The mediated public sphere is a place for discussion and debate amongst the public on issues that matter to them, it is seperate from the government and creates a shift in thinking from what the media DOES to the people, to what the people DO with the media. A television show about marketing and advertising “The Gruen Transfer” contributes to this metaphor of the public sphere greatly by showing controversial advertisements, some even banned, and creating discussion amongst a pannel of advertising professionals. Gruen Transfer also features a segment called “The Pitch”, here companies are asked to “sell the unsellable”, a topic which raised massive debate, was “Banning all religions”.
It prompted the largest response from the public in The Gruen Transfer’s four year history with over 160,000 views (and growing) on YouTube (Campaign Brief 2011). The show’s typically controversial topics that have been turned into advertisements in the past have included legalising child labour and lowering the legal drinking age to 16, but have never received such a reaction. Religion is a massive issue amongst the public sphere which creates debate for all human beings as almost every person has their own opinion on the subject and Grun Transfer is just one of the media texts which have sparked discussion.
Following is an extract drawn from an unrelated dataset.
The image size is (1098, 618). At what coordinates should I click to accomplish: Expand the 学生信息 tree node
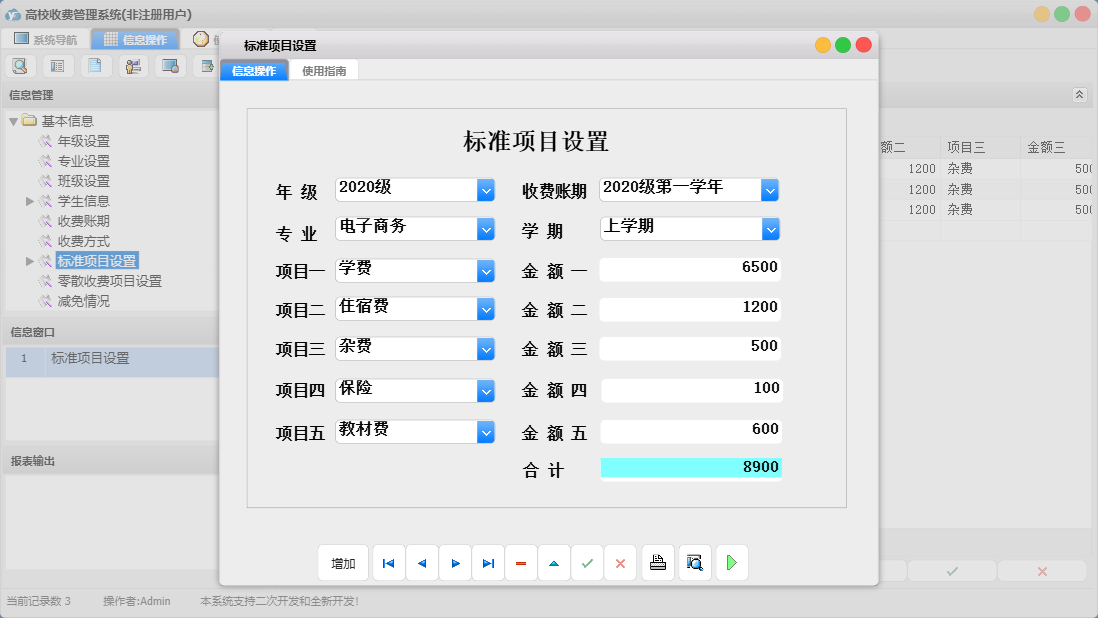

However It can merely be called discussion when literally thousands of passionate posts and responses have been posted on various forums and Youtube.
How this can recieve more debate than making an advertisement about legalising child labour is bemusing to me, but it shows how sensitive a topic religion is in the public sphere and also demonstatrates the usefulness of such platforms as youtube for hosting this debate. Will Anderson, famous Australian comic and host of the Gruen Transfer said on the show ‘for the first time in four seasons of Gruen we had agencies decline to take a shot at it. No one had a problem when we wanted to bring back child labour, invade New Zealand or euthanise everyone over 80, but this idea scared people.'(Will Anderson 2011).